Guess what happens when a congressional town meeting audience isn't created by the Koch brothers or fueled by Fox News? There's a different kind of confrontation. Here's what happened at a meeting earlier this week at Ohio’s Walsh University, with GOP Rep. Jim Renacci (OH).
FONTE: You’ve said you want to repeal the health care law and replace it. There’s a lot of things that took effect that help seniors. Once you repeal it, what happens to all that? And what are you going to replace it? Why don’t you make a replacement plan before you repeal it so we can look at it? [crowd applauds] [...] There’s preventing screening in there that took place. There’s people between 45 and 64 that lost their jobs. Now you want to replace it, that’s fine, repeal it, but what are you going to replace it with we don’t know what’s going to happen. What do we tell the seniors out there, that there’s already stuff taking place, and it’s gone now? Let’s think about this before we jump and do whatever we wanna do.
RENACCI: Remember, it was the American people sent us down there, 87 new Representatives, and I agree there are some good things, but there’s also a half a trillion dollars in cuts to Medicare that are going to go in place real soon —
FONTE: And that’s through Medicare Advantage, which takes more out of traditional Medicare, than anything. That’s what you have to tell us. Why should insurance companies get more?! Now I’ll tell you something, I was involved in health care, and since 1993 health care has went up every year double digits, and it’s never come down. What’s going to make it come down? And tell me one job that’s been taken away from it, this new health care law.
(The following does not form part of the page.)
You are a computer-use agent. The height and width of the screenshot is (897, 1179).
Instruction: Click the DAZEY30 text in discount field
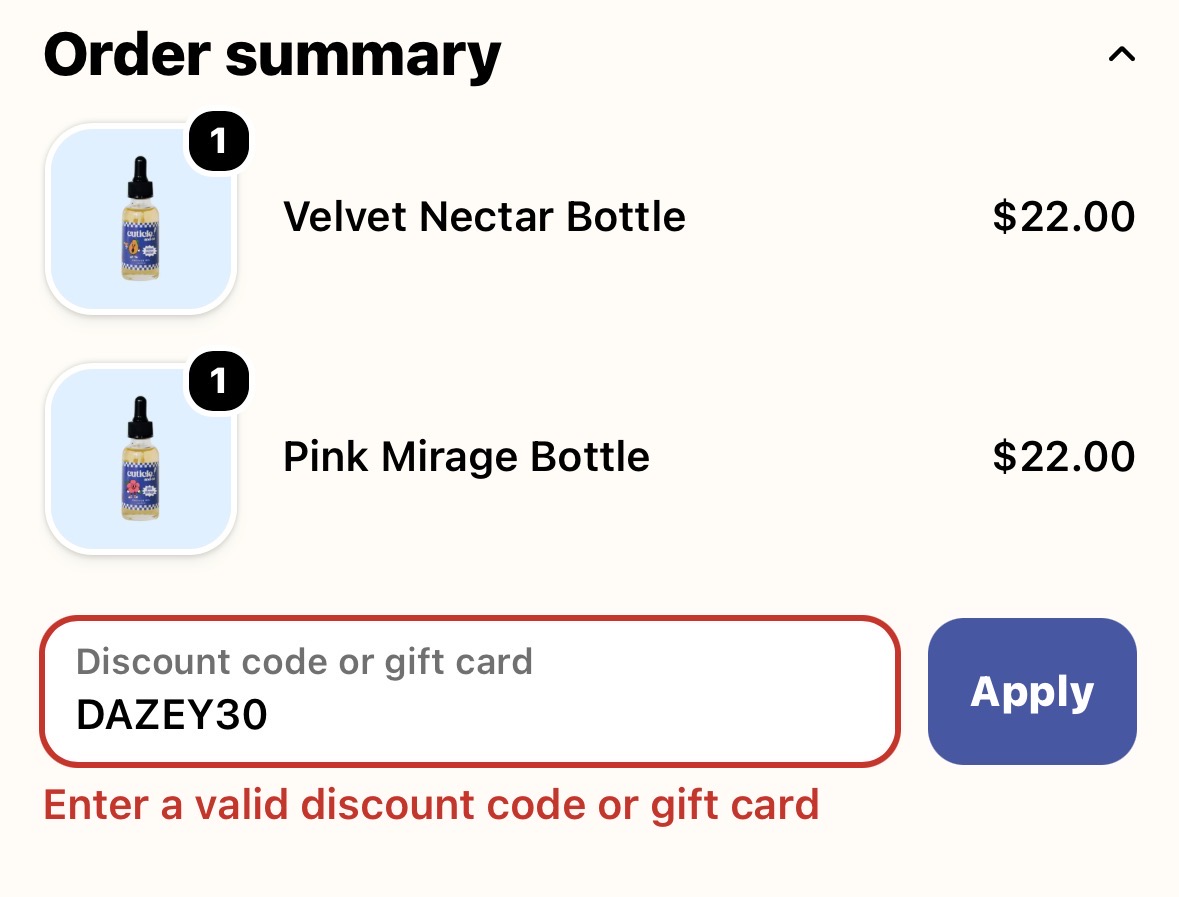click(x=171, y=714)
RENACCI: I’ll take you around any time you want to go, to three businesses –
FONTE: I’m ready.
RENACCI: — that have lost seven or eight jobs because their health care went up 63 percent.
FONTE: It’s went up every year!
RENACCI: Yeah but now, and I’ve been a business man for 28 years, when it goes up 7, 8, 10 percent –
FONTE: That’s not acceptable either.
RENACCI: — that’s a problem.
An informed constituency is a beautiful thing, and those are pretty good questions for the Congressman, and for all Republicans. "There’s a lot of things that took effect that help seniors. Once you repeal it, what happens to all that? And what are you going to replace it? Why don’t you make a replacement plan before you repeal it so we can look at it?"
As more people derive more benefit from the provisions that have kicked in--no denials for children because of pre-existing conditions, savings for Medicare recipients, adult children being able to stay on their parents' plans, incentives for small businesses to provide benefits--more people are going to be asking the same question: what's the Republican plan?